Formula 1 Race Prediction & AI Analytics Platform

2026

Client / Project: Formula 1 Prediction System
Year: 2026
Industry: Motorsport Analytics / Artificial Intelligence
Tech Stack: Python, XGBoost, LightGBM, CatBoost, QLoRA, Hugging Face, Ollama, Pandas, BeautifulSoup

Key Features

Historical Race Data Pipeline

Custom web scraping infrastructure collects and maintains 30 years of Formula 1 race data with intelligent HTML caching to minimize redundant requests.

Advanced Feature Engineering

Generates 44 predictive features per driver per race, including rolling form metrics, championship standings, and circuit-specific performance statistics.

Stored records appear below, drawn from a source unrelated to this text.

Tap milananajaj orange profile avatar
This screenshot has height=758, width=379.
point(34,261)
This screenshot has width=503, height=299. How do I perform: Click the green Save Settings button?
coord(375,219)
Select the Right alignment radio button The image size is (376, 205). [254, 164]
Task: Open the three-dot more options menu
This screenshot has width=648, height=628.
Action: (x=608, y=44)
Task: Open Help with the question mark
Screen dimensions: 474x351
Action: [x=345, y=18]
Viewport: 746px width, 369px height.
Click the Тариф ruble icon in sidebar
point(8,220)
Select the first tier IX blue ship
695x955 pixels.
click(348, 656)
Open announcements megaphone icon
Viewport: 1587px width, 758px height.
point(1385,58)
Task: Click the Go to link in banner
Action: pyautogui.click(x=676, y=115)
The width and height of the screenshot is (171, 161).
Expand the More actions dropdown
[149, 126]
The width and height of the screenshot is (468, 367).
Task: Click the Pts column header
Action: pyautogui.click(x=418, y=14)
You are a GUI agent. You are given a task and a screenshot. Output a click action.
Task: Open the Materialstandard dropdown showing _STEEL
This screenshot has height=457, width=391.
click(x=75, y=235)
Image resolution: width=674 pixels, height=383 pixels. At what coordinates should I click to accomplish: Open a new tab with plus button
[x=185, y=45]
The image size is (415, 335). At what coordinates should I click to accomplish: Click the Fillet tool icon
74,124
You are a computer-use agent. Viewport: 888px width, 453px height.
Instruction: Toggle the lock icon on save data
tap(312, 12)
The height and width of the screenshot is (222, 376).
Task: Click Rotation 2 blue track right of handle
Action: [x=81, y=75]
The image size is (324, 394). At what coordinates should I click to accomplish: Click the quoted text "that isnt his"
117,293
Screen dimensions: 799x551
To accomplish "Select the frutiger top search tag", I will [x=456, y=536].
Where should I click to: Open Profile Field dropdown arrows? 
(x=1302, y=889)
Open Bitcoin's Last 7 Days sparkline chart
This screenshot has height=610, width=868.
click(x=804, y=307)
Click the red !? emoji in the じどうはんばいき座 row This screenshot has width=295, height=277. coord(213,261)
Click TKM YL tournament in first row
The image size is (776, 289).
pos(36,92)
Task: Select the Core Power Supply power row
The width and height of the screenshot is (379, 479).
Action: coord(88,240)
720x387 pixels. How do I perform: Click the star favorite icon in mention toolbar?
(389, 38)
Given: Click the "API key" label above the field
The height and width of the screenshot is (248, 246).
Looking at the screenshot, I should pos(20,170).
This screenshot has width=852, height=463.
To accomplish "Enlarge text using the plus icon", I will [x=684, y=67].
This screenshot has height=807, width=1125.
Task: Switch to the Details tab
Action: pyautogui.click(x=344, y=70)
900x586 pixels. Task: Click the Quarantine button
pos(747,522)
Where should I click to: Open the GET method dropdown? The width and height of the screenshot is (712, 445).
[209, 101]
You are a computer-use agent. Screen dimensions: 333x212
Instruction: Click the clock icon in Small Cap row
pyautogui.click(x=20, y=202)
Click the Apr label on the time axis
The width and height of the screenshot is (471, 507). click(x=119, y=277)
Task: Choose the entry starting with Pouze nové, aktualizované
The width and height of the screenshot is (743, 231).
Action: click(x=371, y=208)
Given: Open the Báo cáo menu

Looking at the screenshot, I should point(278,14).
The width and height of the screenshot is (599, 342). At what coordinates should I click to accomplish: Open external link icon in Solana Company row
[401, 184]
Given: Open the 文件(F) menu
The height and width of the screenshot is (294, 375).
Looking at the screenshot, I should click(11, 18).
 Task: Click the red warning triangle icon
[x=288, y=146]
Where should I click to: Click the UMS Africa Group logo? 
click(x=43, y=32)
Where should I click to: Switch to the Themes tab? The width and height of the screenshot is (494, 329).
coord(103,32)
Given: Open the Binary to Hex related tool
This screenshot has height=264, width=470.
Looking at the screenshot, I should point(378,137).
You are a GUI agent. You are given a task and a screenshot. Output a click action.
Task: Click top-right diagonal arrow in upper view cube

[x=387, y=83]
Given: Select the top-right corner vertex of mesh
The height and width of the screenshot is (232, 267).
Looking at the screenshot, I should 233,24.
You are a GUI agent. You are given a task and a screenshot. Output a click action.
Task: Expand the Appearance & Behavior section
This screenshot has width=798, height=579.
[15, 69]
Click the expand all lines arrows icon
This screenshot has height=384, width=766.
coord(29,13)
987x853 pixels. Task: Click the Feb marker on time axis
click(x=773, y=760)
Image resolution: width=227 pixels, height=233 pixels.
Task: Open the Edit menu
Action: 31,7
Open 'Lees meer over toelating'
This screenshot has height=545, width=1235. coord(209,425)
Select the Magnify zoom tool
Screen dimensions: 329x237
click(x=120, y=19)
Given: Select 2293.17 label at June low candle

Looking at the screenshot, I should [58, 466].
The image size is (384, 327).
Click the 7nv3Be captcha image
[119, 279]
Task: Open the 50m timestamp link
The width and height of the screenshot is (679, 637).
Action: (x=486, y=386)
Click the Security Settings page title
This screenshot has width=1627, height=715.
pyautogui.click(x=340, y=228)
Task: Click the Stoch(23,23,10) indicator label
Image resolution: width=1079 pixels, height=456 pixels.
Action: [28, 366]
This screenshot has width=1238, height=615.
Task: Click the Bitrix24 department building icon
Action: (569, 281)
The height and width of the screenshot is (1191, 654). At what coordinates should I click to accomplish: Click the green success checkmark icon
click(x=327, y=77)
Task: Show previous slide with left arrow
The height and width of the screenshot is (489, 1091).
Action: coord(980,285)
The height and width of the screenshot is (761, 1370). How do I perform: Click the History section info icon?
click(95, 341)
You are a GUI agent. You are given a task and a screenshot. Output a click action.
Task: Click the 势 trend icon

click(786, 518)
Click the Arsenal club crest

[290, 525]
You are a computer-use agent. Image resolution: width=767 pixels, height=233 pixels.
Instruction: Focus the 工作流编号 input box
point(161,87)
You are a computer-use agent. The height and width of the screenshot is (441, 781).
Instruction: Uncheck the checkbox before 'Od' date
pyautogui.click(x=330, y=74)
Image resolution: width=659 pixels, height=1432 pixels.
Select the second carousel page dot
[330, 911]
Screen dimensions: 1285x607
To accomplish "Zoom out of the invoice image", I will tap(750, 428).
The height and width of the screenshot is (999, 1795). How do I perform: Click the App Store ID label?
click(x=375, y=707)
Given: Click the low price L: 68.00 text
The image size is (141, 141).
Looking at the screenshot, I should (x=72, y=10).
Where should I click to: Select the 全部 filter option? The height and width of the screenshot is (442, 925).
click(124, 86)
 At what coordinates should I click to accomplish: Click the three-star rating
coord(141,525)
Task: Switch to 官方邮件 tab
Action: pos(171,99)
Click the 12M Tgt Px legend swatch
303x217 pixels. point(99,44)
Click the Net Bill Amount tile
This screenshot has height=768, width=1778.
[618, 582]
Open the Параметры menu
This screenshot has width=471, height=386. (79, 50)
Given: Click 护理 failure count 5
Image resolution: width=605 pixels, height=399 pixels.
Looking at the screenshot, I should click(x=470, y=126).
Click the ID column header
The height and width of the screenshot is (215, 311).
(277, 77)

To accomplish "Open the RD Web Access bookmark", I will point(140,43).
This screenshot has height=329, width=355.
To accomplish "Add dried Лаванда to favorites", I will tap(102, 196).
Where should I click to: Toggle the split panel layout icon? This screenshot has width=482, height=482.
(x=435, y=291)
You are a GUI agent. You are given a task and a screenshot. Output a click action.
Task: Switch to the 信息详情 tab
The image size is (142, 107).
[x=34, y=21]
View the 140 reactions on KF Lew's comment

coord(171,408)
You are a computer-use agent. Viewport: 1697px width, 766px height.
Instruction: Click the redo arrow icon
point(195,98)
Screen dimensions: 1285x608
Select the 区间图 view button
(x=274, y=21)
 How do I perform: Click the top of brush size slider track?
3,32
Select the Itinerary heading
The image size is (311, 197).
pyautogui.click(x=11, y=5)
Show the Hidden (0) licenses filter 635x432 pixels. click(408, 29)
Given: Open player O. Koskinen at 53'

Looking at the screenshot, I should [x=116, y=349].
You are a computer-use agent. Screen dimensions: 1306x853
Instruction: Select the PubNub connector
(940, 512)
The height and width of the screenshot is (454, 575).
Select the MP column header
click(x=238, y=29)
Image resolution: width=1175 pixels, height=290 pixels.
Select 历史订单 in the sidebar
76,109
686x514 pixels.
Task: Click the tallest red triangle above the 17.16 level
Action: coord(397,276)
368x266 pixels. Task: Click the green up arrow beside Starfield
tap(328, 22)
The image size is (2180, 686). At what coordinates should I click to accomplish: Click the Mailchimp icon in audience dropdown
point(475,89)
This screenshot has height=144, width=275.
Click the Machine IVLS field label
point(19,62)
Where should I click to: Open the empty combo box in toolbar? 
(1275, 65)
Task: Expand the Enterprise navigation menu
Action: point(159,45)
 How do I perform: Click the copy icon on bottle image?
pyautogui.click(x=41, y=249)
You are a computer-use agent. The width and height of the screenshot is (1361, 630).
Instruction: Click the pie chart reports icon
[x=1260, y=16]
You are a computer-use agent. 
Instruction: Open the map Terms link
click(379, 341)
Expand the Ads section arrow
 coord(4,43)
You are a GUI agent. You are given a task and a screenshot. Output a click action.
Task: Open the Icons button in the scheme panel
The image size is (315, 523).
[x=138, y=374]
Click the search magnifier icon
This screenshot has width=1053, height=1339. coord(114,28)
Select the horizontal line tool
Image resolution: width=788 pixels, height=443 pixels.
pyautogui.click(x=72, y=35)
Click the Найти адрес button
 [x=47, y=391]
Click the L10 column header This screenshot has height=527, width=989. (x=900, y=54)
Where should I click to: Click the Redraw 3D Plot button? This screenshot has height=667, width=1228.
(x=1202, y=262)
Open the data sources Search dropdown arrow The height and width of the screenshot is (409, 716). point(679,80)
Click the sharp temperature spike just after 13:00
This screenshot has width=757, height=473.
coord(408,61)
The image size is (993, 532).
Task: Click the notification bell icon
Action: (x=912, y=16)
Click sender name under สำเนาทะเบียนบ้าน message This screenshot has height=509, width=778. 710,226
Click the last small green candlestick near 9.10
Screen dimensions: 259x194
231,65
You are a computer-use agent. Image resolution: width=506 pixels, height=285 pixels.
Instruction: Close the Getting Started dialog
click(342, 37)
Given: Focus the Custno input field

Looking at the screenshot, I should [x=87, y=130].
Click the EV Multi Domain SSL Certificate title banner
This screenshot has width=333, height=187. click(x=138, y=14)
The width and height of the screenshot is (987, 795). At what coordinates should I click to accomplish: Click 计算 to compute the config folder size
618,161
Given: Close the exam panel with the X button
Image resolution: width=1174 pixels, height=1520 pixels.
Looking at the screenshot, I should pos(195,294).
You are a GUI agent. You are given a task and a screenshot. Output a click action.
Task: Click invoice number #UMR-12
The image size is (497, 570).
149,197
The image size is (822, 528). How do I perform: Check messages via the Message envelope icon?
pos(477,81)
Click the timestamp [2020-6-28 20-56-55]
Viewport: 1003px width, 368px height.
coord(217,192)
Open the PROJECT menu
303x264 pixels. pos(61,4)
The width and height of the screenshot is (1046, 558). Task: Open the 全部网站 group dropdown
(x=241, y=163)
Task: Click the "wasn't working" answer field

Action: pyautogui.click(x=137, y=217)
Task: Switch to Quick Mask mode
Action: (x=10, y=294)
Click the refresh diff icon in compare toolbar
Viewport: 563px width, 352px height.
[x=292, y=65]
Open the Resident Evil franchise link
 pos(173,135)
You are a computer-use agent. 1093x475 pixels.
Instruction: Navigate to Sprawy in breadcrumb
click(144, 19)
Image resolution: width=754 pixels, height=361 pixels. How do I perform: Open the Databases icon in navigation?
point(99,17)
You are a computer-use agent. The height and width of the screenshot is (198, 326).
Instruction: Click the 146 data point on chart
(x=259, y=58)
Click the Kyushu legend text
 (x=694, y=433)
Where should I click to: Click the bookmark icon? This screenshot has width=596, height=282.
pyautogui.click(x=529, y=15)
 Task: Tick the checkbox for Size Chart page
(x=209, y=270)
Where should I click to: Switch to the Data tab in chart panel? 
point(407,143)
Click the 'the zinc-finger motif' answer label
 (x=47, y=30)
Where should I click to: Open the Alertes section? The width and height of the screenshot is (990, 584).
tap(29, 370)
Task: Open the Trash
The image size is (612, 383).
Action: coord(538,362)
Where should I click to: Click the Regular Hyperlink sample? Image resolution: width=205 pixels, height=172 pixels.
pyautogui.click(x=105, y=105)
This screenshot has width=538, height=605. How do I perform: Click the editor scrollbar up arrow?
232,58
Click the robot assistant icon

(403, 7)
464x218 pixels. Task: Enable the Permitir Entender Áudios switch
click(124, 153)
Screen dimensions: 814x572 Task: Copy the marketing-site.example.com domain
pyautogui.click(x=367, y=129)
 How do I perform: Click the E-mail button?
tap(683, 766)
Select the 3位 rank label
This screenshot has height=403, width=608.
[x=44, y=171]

Multi-Model Prediction Engine

Combines six machine-learning approaches to predict race winners, podium finishers, and final race positions.

Data Leakage Prevention

Strict historical look-back methodology ensures models only use information available before each race weekend.

Local LLM Race Analysis

Integrates local large language models for race prediction and comparative AI reasoning without cloud dependencies.

Fine-Tuned Motorsport AI

A custom QLoRA-trained language model specializes in Formula 1 race analysis and prediction tasks.

Interactive Data Visualisation

Comprehensive analytics dashboards reveal long-term trends, driver performance, and circuit characteristics.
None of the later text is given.